Step 7 — Write COLLECT-RESULTS.md
Once all result blocks are collected (from scorers or synthesized as fallbacks),
overwrite <evals-dir>/COLLECT-RESULTS.md in a single write:
# Eval Results — <agent-name>
_Collected by agent-evaluator skill — <date>_
[all result blocks, one per scenario, separated by blank lines]
Step 8 — Interpret Results
Read references/interpreter-prompt.md. Substitute:
<AGENT_FILE_CONTENT> → full content of the agent file
<RESULTS> → full content of COLLECT-RESULTS.md
<EVALS_DIR> → path to the evals directory
<AGENT_NAME> → the agent's name
Spawn an interpreter subagent with the substituted prompt.
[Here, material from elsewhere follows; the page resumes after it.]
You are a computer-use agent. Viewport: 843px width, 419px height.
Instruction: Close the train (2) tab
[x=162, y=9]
The interpreter writes its output to <evals-dir>/LAST-INTERPRET-OUTPUT.md.
If the interpreter subagent fails, write a minimal fallback to that file:
# Interpreter failed
Run the interpretation manually with the collected results below.
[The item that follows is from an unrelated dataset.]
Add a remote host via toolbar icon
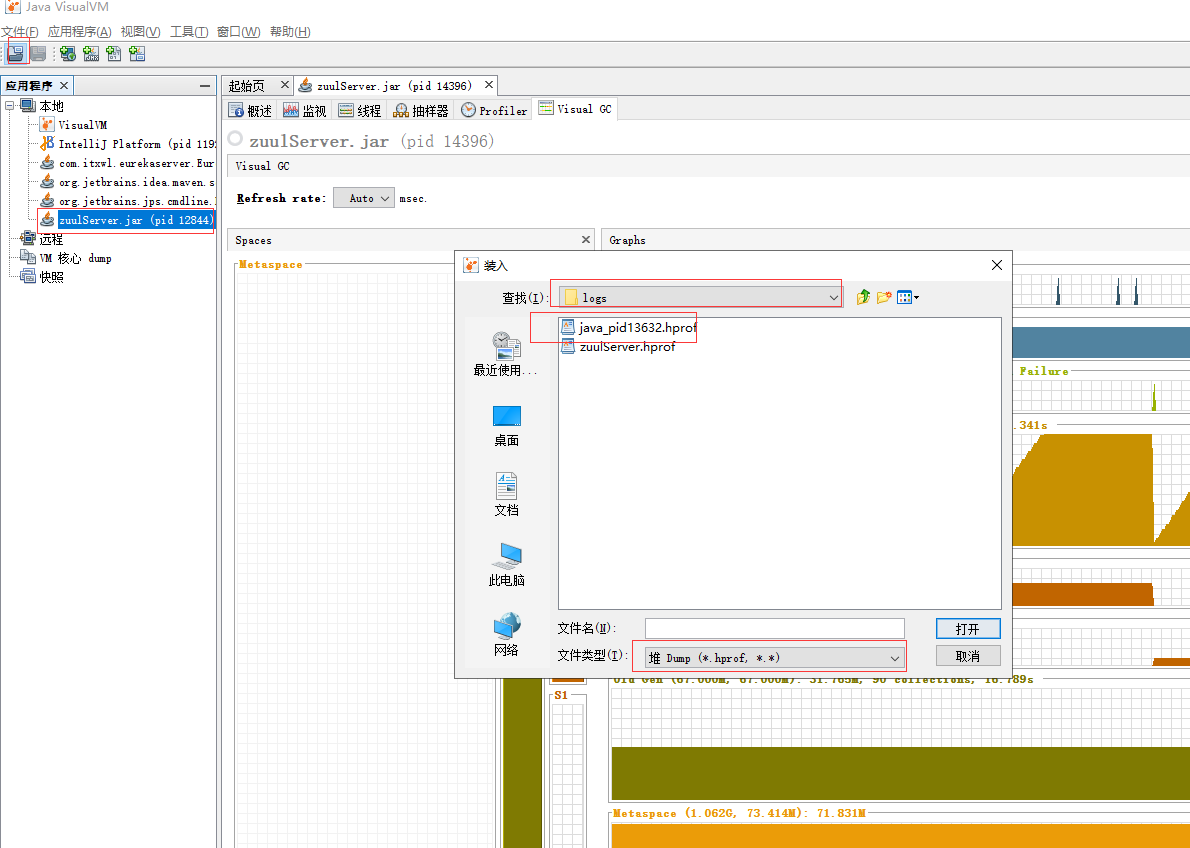1190x848 pixels. click(67, 53)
[paste COLLECT-RESULTS.md content]
Step 9 — Present Results and Offer Edits
Display to the user:
- The score summary table (copied from LAST-INTERPRET-OUTPUT.md).
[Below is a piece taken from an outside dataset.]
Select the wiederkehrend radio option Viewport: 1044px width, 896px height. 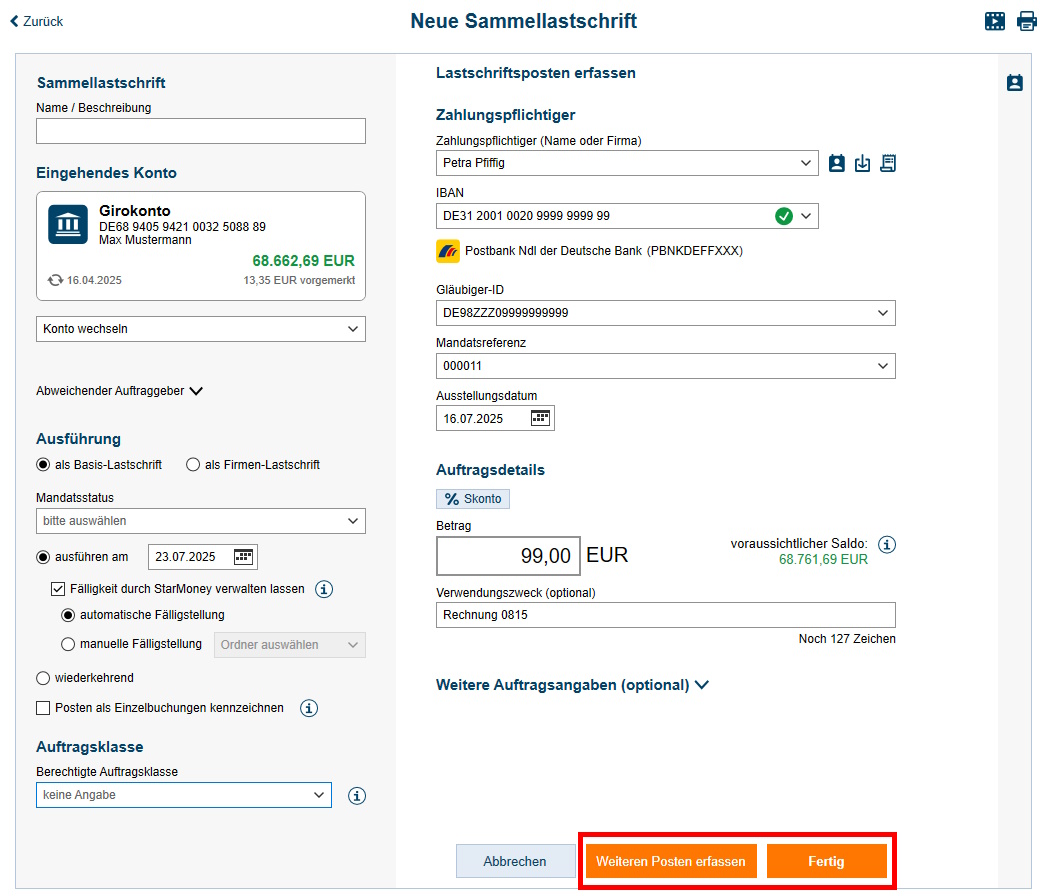[x=43, y=678]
- Count of scenarios scoring 0 or 1 (excluding
na and infra-fail).
- Count of proposed edits.
Then ask:
"Found [N] scenarios scoring 0–1. [M] edits proposed. Apply them now?"
If yes:
- Apply each
FIND / REPLACE WITH block to the agent file using the Edit tool.
- Re-run only the failing scenarios (repeat steps 3–8 scoped to those IDs).
- Report the delta: "X improved, Y still failing."
If no:
- Confirm: "Fixes are in
<evals-dir>/LAST-INTERPRET-OUTPUT.md."
- Done.
Reference Files
| File | When to read |
|---|
references/scorer-prompt-template.md | When building scorer subagent prompts (steps 4a, 4b) |
references/interpreter-prompt.md | When building the interpreter subagent prompt (step 8) |
references/scenario-format.md | Wire format, scoring rubric, result block spec — reference when validating or synthesizing blocks |
references/scenario-generation.md | When no evals/ dir exists and scenarios must be generated |
Gotchas
-
Scorer invokes the wrong agent. If the scorer subagent uses a Skill tool instead of the Agent tool, it may load a skill instead of the target agent. That's why the orchestrator (you) must invoke the target agent for non-mutating scenarios and pass the captured response to the scorer. The scorer only scores — it never invokes.
-
Missing ---END--- delimiter. If a scorer's response doesn't end with ---END---, the result block is considered malformed. Synthesize a fallback infra-fail block rather than trying to parse a partial result.
-
Mutating scenarios conflict. Never run multiple mutating scenarios in parallel — they edit source files and can corrupt each other's state. Always run them sequentially, and always verify cleanup completed before starting the next one.
-
Discovery data stales. Pre-computed discovery data reflects the repo at eval time. If someone pushes changes mid-eval, discovery may be stale. For long-running evals, re-run discovery before each mutating scenario.
-
infra-fail vs. genuine failure. When a scenario fails to invoke the agent at all (wrong name, tool unavailable), mark it infra-fail, not 0. infra-fail is excluded from the score denominator so it doesn't unfairly drag down the agent's score. Reserve 0 for cases where the agent ran but produced wrong behavior.
-
Quick mode selection. When using quick mode, don't just pick the first 5 scenarios. Select for coverage across behavior categories (output quality, scope discipline, error handling, safety) to get a meaningful signal from fewer runs.